Excerto do documento -
Clima e Meio AmbienteGovernação Global

Créditos da imagem: IRENA via Flickr.


Esta COP não assumiu nenhum compromisso claro para a descarbonização e o fim das catástrofes climáticas que causam perdas e danos 


Quando se publicou o acordo final da COP27, as poderosas palavras do “Guerreiro do Clima do Pacífico” Joseph Sikulu ecoaram na minha mente. 


“Hoje vestimos preto não apenas como uma representação da nossa luta para conseguir a eliminação dos combustíveis fósseis no texto, mas porque de onde viemos só vestimos preto quando estamos de luto”, disse Sikulu numa conferência de imprensa no início da semana. 


Numa referência à Convenção-Quadro das Nações Unidas sobre Alterações Climáticas (UNFCCC), assinada há 30 anos, Sikulu prosseguiu: “Hoje estamos de luto por um processo que nos está a falhar, um processo que continua a estagnar e a falhar ao nosso povo, um processo que continua a ser árduo e que não tem em conta as nossas realidades. Estamos aqui para lamentar a UNFCCC neste processo COP porque está a falhar tudo o que somos.”

Secção de dados -
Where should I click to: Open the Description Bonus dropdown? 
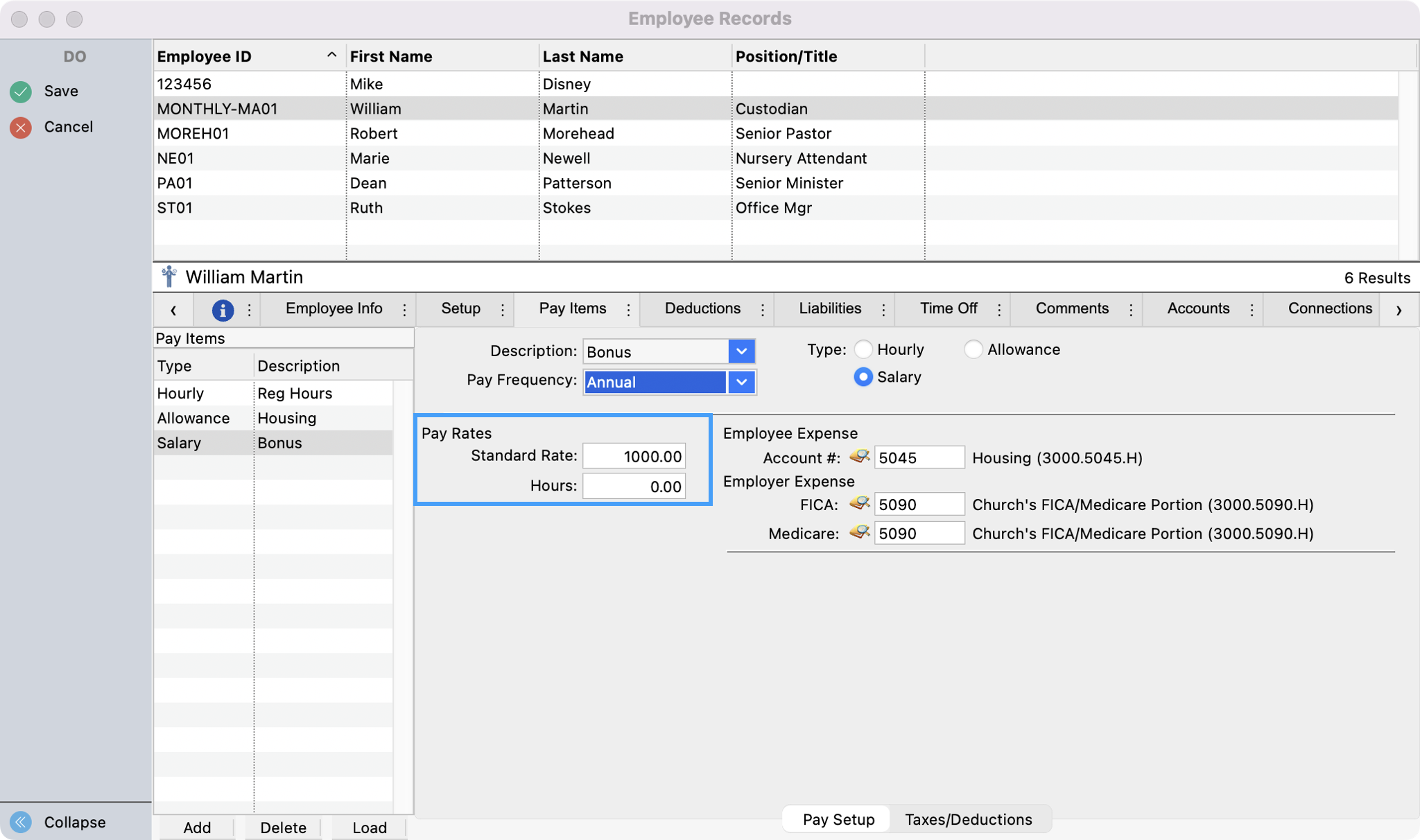[741, 351]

Tarefas -
#1 Transcreva, sem qualquer alteração, a passagem do texto sobre a COP27 que começa em "Quando se publicou" e termina em "início da semana.".
#2 Prossiga com a redação do texto sobre a COP27, a partir da última frase apresentada.

Lista de respostas -
#1
Quando se publicou o acordo final da COP27, as poderosas palavras do “Guerreiro do Clima do Pacífico” Joseph Sikulu ecoaram na minha mente. 


“Hoje vestimos preto não apenas como uma representação da nossa luta para conseguir a eliminação dos combustíveis fósseis no texto, mas porque de onde viemos só vestimos preto quando estamos de luto”, disse Sikulu numa conferência de imprensa no início da semana.

#2
Ao ler o acordo final da COP27, todos deveríamos estar de luto. A COP27 pode ter-se comprometido com um fundo de perdas e danos para compensar os países mais prejudicados por uma emergência climática que eles não criaram, mas também se comprometeu a um caminho de devastação. Este caminho significará perda de vidas, meios de subsistência, culturas e espécies. Poderá acabar com nações insulares e transformar terras agrícolas em deserto. 


O financiamento de perdas e danos é uma vitória, mas sem um compromisso claro de descarbonização e redução de emissões, é um fracasso porque não há forma de parar as catástrofes climáticas que causam perdas e danos. Há também muita ambiguidade em relação ao fundo, que não delineia um processo de financiamento nem especifica quem vai pagar e quem será elegível para receber o dinheiro, e muito menos define “perdas e danos”. É evidente que há trabalho a fazer.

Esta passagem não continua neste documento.